Maintaining an accepting environment

As a non-Lutheran transfer student to California Lutheran University, I was a bit skeptical regarding the Lutheran affiliation that influences this institution and the direct effect the religion would have on me.

Even though Cal Lutheran identifies itself with the Lutheran religion I have not felt any pressure to conform. California Lutheran University promotes many outlets for those of all faiths to practice their religion, while also remaining fully open-minded.

Although I was raised Catholic- Christian, I personally now identify myself with the religious form of Spiritualism. My definition of Spiritualism and what I practice comes down to the simplest term of acceptance. Spiritualism is a religion that does not assign oneself with a particular savior but rather embraces all saviors of all religions without placing one superior to another.

“A spiritualist’s philosophy is to live with the belief that all religions produce enlightenment, and that our purpose on Earth is to evolve spiritually, while always serving others,” said Spiritualism enthusiast and inspirational speaker from Calabasas, Lauren Griffen.

Being a Spiritualist, I was concerned when I found out taking a year of a religion based course was required. However after completing my first semester of Introduction to Christianity I left the class not feeling pressured to conform my beliefs to Christianity but rather enlightened about the religion in the most general of sense.

It is also comforting to know that Cal Lutheran does not discriminate against their teaching staff, even in the religious department. One does not have to be Lutheran, Catholic or Christian to teach in religious studies.

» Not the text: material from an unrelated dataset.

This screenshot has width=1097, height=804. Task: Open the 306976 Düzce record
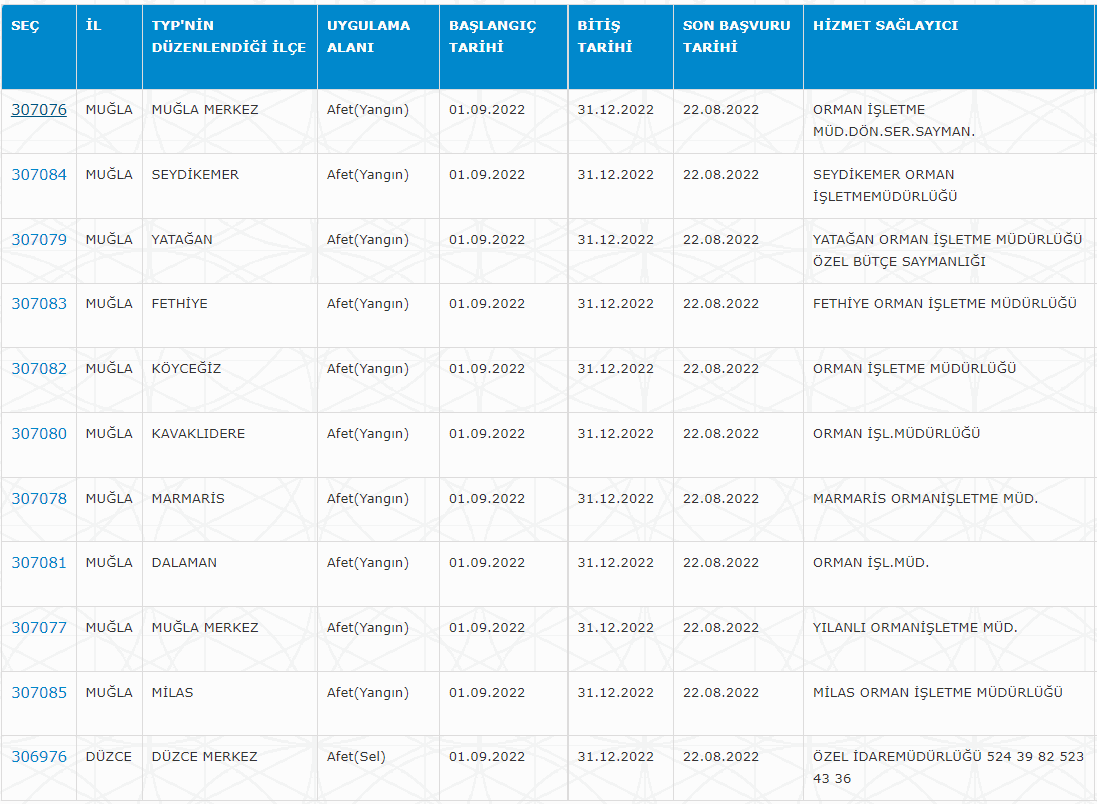point(39,757)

Upon ending my first course in the religion section, I was thrilled to find out that a Buddhist taught my entire semester of Christian Studies, further confirming the unbiased and open-minded precept Cal Lutheran has installed.

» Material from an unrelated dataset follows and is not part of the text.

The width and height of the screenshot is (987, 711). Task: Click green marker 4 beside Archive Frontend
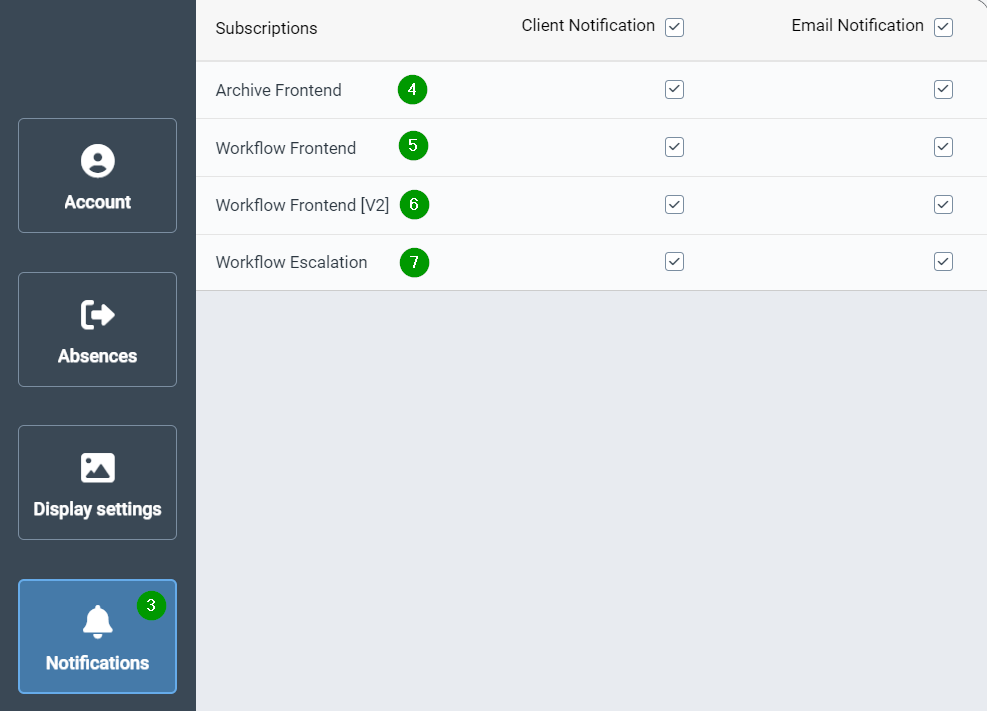(412, 89)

Cal Lutheran is home to the Wennes Interfaith Meditation Chapel which is a place for those of all faiths, Spiritualists’ included, to pray, meditate, contemplate and reflect. Inside the Interfaith Chapel, the school provides resources from multiple world religions for students to use and practice with. Along with providing this facility, Cal Lutheran also has a group called Interfaith Allies.

Pastor Melissa Maxwell-Doherty describes Interfaith Allies as a clan of students, and some faculty, who come from a variety of Christian, world and spiritual backgrounds and traditions, that appreciate the similarities and differences of each religion, and work together for the common good of everybody.

I just recently discovered the existence of the Wennes Chapel, and when I walked in, I instantly felt positive energy and that this would be a place where I will be able to center my thoughts and emotions. There is incense, prayer rugs, and scriptures that I will be able to use in my practice of Spiritualism which I greatly appreciate while attending a Lutheran-based institution.

“When researching private, religious institutions, I really liked the fact that Cal Lu provides the non-Lutheran students with their own chapel. I also plan on using the Buddhist Wisdom and Scriptures in the Interfaith Chapel,” said Justin Meiners, incoming Buddhist transfer student.

California Lutheran University is indeed a religiously affiliated institution that upholds the Lutheran faith, ideals and morals. However, the university has a diverse student and staff population that are able to feel at home due to the many outlets the school provides to accommodate each student and/ or staff member. I am among such students that do not practice the Lutheran religion but I can positively say that I do feel comfortable embracing my spirituality on campus.